MALJKOVIĆ – DVIR
Over the past few years, the exploration of painting as a medium—specifically its capabilities and capacity as a visual language—has become more prominent in the work of David Maljković. To be sure, the problematization of media codes and epistemological dispositions within painting, the abstraction of pictorial properties, and their transfer to different media realities are constants in Maljković’s art. Therefore, the presence of easel painting at an exhibition or the use of painterly procedures should not be viewed as a return or revival, but rather as a continuation of his poetic protocols. These protocols are, very generally speaking, aligned with the logic of deconstruction, which is based on the dissociation of various visual formations or entire sign systems (such as individual works of art, painting, architecture, scenography, etc.) from their essential properties, identities, and functions, reducing them to fragmentary, peripheral aspects of appearance. This remnant of form becomes a factor of the new symbolic reality that the exhibition somehow holds together.

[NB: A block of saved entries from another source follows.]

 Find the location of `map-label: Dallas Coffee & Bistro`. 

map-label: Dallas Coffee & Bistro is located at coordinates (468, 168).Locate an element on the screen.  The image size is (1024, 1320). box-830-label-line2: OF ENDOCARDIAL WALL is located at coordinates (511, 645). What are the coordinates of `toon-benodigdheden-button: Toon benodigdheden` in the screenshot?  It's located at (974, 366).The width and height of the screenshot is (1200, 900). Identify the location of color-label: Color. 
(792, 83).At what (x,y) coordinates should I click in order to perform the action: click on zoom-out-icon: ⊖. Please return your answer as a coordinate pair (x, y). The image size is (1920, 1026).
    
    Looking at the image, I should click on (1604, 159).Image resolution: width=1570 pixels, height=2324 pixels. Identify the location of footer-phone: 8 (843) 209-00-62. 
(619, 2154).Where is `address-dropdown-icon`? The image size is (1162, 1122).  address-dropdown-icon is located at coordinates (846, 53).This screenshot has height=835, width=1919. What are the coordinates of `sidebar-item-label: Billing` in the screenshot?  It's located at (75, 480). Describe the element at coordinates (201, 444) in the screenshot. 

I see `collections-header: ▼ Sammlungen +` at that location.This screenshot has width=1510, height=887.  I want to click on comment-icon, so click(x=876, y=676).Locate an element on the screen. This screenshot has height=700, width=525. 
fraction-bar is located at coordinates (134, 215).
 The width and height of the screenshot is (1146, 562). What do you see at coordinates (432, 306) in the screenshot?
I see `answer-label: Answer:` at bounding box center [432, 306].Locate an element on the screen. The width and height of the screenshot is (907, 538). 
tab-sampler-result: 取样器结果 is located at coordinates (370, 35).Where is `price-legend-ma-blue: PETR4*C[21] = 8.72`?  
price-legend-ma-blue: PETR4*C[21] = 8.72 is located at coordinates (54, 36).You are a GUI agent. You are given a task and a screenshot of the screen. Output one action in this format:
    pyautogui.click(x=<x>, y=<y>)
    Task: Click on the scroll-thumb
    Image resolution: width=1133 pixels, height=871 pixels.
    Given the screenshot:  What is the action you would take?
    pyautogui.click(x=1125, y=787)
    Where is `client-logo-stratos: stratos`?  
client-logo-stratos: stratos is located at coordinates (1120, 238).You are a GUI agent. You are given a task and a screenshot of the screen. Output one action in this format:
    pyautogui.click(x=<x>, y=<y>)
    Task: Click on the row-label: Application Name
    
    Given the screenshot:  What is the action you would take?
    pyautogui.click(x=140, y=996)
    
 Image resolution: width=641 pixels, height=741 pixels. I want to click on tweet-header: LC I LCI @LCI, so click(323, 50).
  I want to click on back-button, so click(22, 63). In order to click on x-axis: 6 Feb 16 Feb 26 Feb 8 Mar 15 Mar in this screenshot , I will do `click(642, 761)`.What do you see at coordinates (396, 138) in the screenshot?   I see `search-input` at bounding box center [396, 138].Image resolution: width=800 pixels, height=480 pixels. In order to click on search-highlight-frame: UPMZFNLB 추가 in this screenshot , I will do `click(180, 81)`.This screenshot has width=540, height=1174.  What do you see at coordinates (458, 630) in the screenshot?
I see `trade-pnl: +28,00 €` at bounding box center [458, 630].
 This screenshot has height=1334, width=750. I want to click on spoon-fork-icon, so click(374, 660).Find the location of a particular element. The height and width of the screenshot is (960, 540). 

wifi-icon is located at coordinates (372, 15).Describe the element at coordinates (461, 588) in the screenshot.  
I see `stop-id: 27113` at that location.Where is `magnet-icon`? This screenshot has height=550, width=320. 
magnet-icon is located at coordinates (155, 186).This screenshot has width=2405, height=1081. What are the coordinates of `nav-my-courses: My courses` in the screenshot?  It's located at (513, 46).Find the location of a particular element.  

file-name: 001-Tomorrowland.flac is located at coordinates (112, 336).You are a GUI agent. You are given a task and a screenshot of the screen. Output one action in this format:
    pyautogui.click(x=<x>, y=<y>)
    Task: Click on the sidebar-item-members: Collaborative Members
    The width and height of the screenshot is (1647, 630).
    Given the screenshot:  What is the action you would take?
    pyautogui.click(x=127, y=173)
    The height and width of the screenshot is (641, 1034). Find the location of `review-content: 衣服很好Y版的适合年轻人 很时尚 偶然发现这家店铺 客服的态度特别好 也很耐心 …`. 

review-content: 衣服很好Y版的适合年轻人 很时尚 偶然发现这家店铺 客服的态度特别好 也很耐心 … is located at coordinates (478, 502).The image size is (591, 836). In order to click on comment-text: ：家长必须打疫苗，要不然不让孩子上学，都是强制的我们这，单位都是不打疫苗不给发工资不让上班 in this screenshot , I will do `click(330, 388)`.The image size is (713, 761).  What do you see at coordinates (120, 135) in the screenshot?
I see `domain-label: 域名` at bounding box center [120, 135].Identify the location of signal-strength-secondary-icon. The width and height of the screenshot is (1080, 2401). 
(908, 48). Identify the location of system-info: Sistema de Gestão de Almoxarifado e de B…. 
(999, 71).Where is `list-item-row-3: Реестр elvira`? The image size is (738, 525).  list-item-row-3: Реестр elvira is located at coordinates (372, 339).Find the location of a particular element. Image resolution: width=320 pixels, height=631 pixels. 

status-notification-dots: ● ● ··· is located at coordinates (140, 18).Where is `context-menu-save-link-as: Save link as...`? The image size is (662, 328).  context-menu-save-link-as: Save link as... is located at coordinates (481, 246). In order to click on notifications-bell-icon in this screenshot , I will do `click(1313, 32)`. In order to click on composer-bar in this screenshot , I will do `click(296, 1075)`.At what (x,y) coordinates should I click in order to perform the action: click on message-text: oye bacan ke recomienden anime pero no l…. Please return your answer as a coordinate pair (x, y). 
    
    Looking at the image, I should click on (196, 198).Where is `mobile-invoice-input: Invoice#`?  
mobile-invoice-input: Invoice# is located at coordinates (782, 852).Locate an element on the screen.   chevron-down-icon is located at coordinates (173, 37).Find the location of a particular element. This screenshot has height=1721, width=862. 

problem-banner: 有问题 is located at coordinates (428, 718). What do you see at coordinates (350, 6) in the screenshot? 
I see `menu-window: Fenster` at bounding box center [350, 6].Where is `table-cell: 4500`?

Similar principles are at work here. The exhibition at Dvir consists of several interconnected elements from different classes of objects. Maljković forms a loose spatial installation, supplementing paintings and drawings on canvas with large-formatted MDF panels, whose fronts are painted to suggest a kind of colour chart, and a direct intervention on the wall—another “painterly” colour palette, studded with ambiguous stucco accents. All these elements are objects held in tension by the multiple conflicting codes they carry. Thus, in addition to compositions made using classic painterly procedures, the easel paintings are occasionally enhanced by laser drawings, which in some places extend beyond the painting’s field onto the supporting boards and frames. In some instances, painting is missing altogether, and the laser drawing is the only intervention on the raw canvas. The colour charts on MDF panels seem to be part of the working process, a rehearsal for the paintings. However, as these panels are conventionally used to make doors, they are also articulated within the exhibition set-up in a sculptural-spatial sense; massive supports and door knockers enhance their materiality, opening up further connotations that negate their ability to function as neutral backgrounds. Something similar happens
with the walls, onto which the artist has transposed analogous painterly and other formative procedures, disturbing the clear and unambiguous demarcation between the space of the painting and the space outside it, between the artwork and the environment.